We do have reason to be jealous. While both Chicago’s baseball teams have a lengthy history of futility, fans on the North Side have the pleasure of witnessing that futility at Wrigley Field, a shrine steeped in tradition and surrounded by bars, restaurants, and condos in a vibrant part of town. After a loss on the South Side, fans exit the monolithic U.S. Cellular Field to views of asphalt desolation. But for me — and I suspect many others as well — the crosstown rivalry I feel toward the Cubbies is spawned by more than just envy about where they play. It’s got something to do with the culture there, about the preppy, frat-ish element of Wrigleyville, the orgy of bros, trixies, light beer, cellphones, and young wealth that you find up in the bleachers and out on the streets.
In 2003, I moved in nearby, about a half-hour’s stroll from Wrigley Field. The Cubs were solid that year, with excellent young starting pitching, and I endured a lot of joyous winning throughout the summer and into the fall. Sometimes I could hear the roar of the crowd in my apartment. When they clinched the division on the last weekend of the season, I was at a party across from the stadium, mournfully draining an Old Style as pandemonium erupted all around me. When they lost to the Marlins in Game 7 of the NLCS a few weeks later, I roamed giddily out into the night, curious to catch a glimpse of the faces of dashed dreams.
Just two years later, the Sox put together a stellar season of their own, leading the AL Central wire-to-wire en route to 99 wins. They drew the Red Sox in the divisional round of the playoffs, and for the first and probably last time in my life, I paid $100 for a ticket, to Game 1. I found myself sitting next to a Boston fan, but the good guys pounded his squad so hard, he was gone by the seventh inning stretch. The Pale Hose rolled the rest of the way to a World Series title, losing only once, to the Angels, before sweeping the Astros in the Fall Classic. I soaked in the final out at Jimmy’s Woodlawn Tap in Hyde Park, squeezed tightly into the back room with a delirious throng of screaming nutjobs. It was amazing, as was the parade a few days later, where I may or may not have shook Senator Barack Obama’s hand.
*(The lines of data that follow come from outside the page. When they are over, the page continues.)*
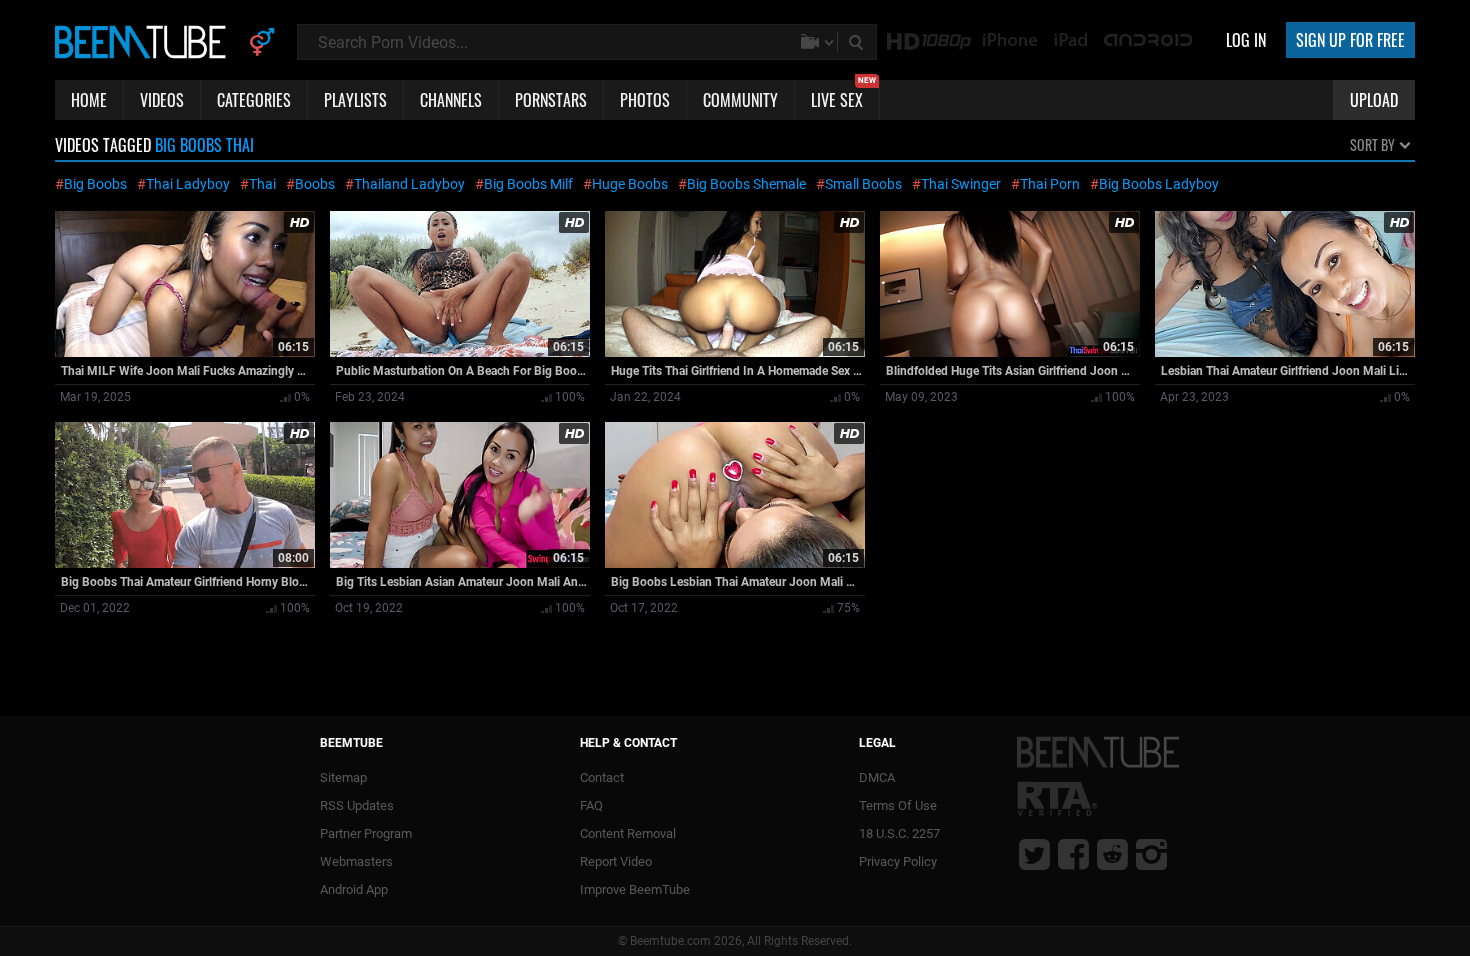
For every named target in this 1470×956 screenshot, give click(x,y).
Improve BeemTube (635, 889)
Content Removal (628, 833)
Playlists (355, 100)
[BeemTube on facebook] (1073, 854)
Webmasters (356, 861)
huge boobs (630, 184)
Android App (354, 889)
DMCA (877, 777)
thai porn (1050, 184)
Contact (602, 777)
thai (262, 184)
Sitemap (343, 777)
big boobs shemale (746, 184)
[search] (858, 42)
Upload (1374, 100)
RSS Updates (357, 805)
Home (89, 100)
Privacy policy (898, 861)
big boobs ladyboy (1159, 184)
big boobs (95, 184)
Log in (1246, 40)
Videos (162, 100)
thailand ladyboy (409, 184)
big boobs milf (528, 184)
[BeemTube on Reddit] (1112, 854)
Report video (616, 861)
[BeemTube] (145, 41)
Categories (254, 100)
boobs (315, 184)
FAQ (591, 805)
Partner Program (366, 833)
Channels (451, 100)
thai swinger (961, 184)
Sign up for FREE (1350, 40)
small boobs (863, 184)
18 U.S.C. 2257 (899, 833)
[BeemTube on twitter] (1034, 854)
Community (740, 100)
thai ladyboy (188, 184)
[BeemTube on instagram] (1151, 854)
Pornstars (551, 100)
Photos (645, 100)
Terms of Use (898, 805)
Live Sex (843, 96)
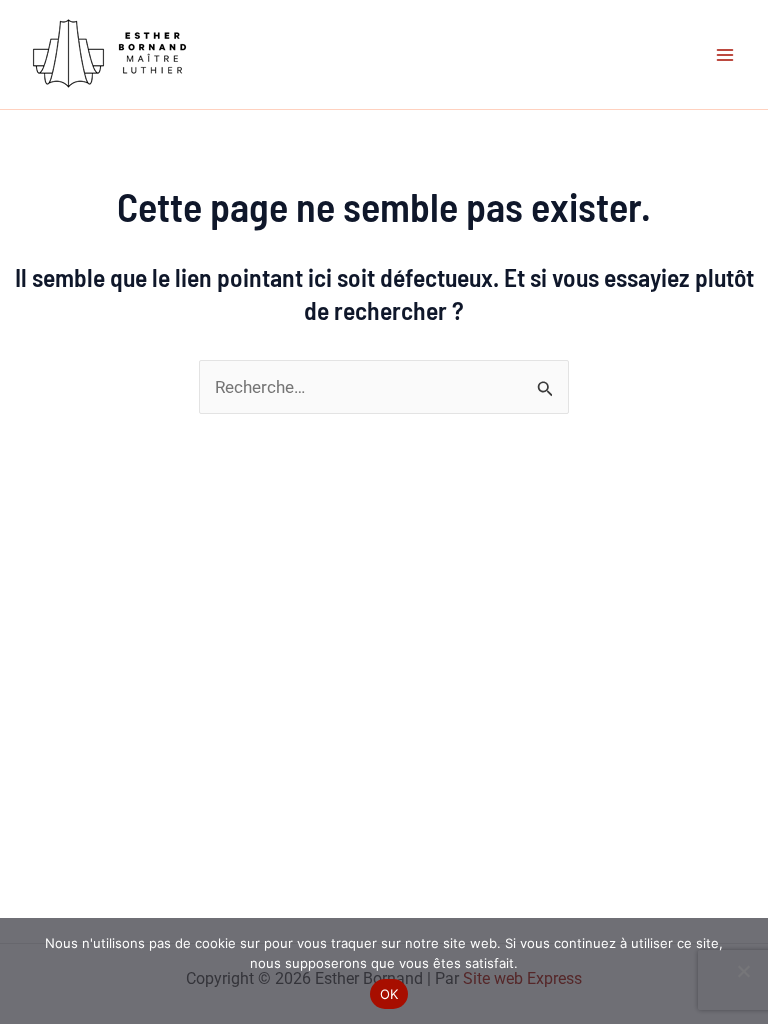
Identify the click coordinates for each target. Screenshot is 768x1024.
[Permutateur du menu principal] (726, 55)
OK (389, 994)
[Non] (743, 971)
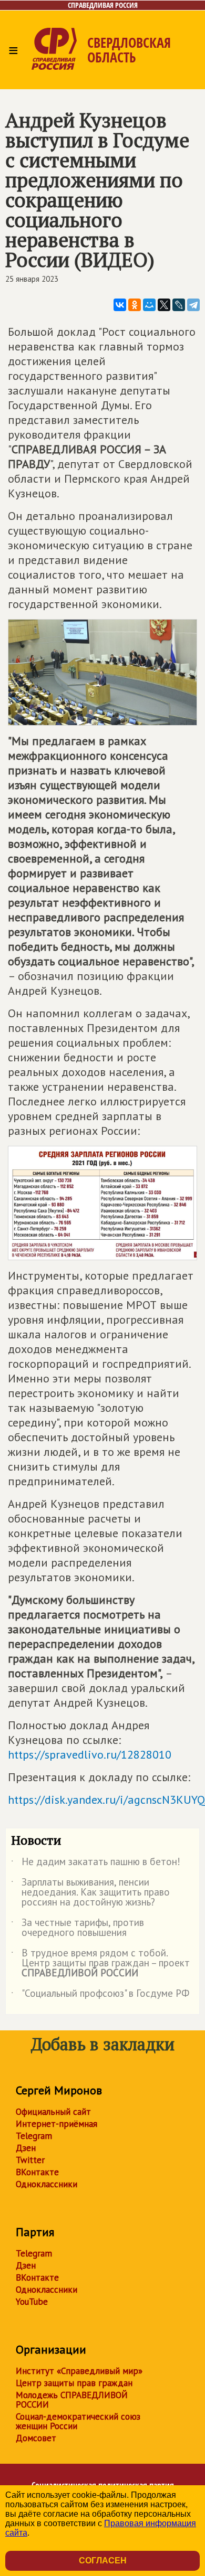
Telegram (34, 2136)
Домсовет (36, 2438)
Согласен (103, 2560)
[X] (164, 305)
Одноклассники (46, 2184)
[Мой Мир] (149, 305)
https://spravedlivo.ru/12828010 (89, 1754)
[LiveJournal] (178, 305)
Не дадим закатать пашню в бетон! (95, 1863)
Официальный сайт (53, 2111)
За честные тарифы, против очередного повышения (77, 1928)
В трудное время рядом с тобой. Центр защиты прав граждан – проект (100, 1963)
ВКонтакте (37, 2172)
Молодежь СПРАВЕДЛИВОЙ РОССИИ (72, 2399)
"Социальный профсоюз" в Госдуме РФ (100, 1995)
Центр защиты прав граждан (74, 2383)
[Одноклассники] (134, 305)
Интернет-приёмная (56, 2123)
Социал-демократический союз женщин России (78, 2421)
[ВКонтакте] (120, 305)
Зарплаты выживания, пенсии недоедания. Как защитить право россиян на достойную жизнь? (90, 1892)
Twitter (30, 2160)
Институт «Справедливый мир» (79, 2371)
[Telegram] (193, 305)
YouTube (32, 2301)
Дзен (26, 2148)
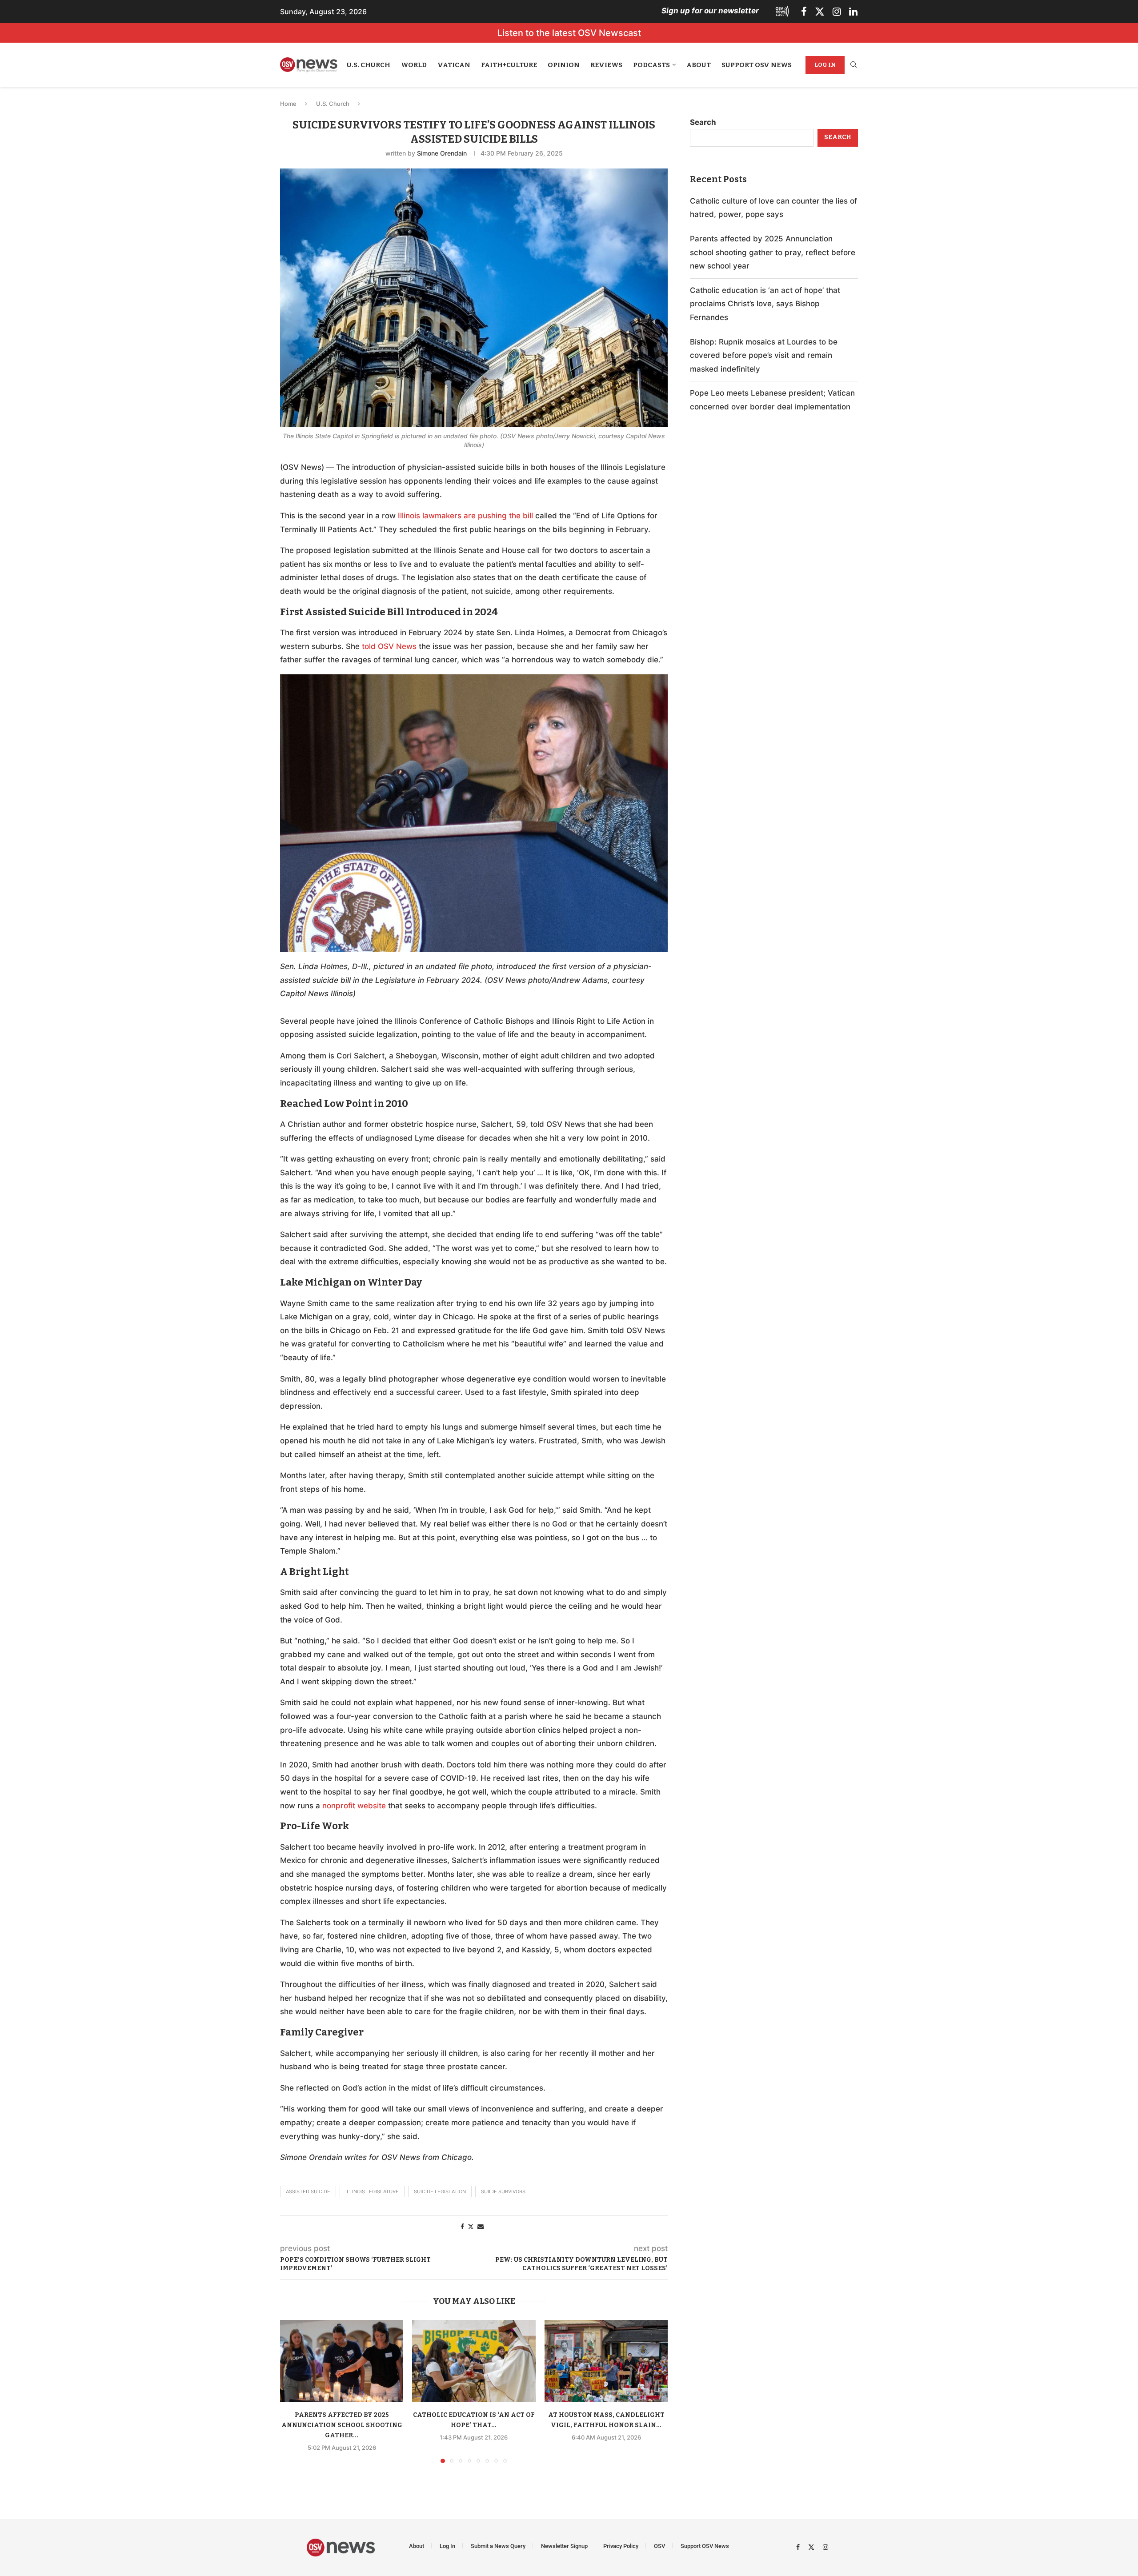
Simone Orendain (442, 153)
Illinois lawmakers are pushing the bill (465, 515)
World (414, 65)
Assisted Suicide (308, 2191)
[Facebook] (804, 11)
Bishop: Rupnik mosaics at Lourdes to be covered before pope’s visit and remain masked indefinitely (763, 355)
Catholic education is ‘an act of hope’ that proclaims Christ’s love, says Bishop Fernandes (765, 304)
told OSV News (389, 646)
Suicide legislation (440, 2191)
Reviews (606, 65)
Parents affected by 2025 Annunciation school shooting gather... (341, 2425)
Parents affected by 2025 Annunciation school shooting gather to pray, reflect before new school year (772, 252)
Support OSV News (756, 65)
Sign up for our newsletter (710, 10)
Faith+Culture (509, 65)
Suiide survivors (503, 2191)
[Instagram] (836, 11)
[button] (292, 2391)
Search (703, 122)
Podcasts (651, 65)
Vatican (453, 65)
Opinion (564, 65)
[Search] (853, 65)
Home (288, 103)
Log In (825, 64)
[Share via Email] (480, 2226)
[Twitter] (819, 11)
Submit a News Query (498, 2546)
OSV (659, 2546)
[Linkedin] (853, 11)
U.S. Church (368, 65)
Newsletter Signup (564, 2546)
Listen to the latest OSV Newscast (569, 33)
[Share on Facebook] (462, 2226)
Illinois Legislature (372, 2191)
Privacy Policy (620, 2546)
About (698, 65)
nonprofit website (354, 1805)
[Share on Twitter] (471, 2226)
The experience of 2005 altered my fandom in an auspicious way — it set me free of anxiety. Well, not entirely; I still get apprehensive when the Sox falter. But I can always fall back on the warm nostalgia of that one championship. It’s satisfying, reassuring. I’m content to rest on those laurels (if that idiom can apply to fandom). I also take comfort in the knowledge that the Sox didn’t go a full century between World Series titles, like the Cubs have. This has allowed me to stop rooting against the Cubs.
Or so I’ve thought. It’s been rather a non-issue, since the Cubs have been irrelevant for several years. However, that looks to be changing. I avoid media coverage of the North Siders, but I still notice the headlines, and I’ve gleaned the team might make some noise this season. Their roster remains unfamiliar to me, but I saw that in one recent preseason game, their lineup cranked out four homers against new White Sox acquisition (and former Cub) Jeff Samardzija. Has boy wonder Theo Epstein finally found his footing in the general manager’s office? Will Joe Maddon bring the same magic to the clubhouse as he did as skipper in Tampa Bay? These and other questions have begun to nag at me, just a little bit.
Tomorrow night in Chicago, the Cubs will host the Cardinals in the first official major league baseball game of 2015. What will those mysterious forces that govern the baseball universe have in store for them? For the White Sox? And for me?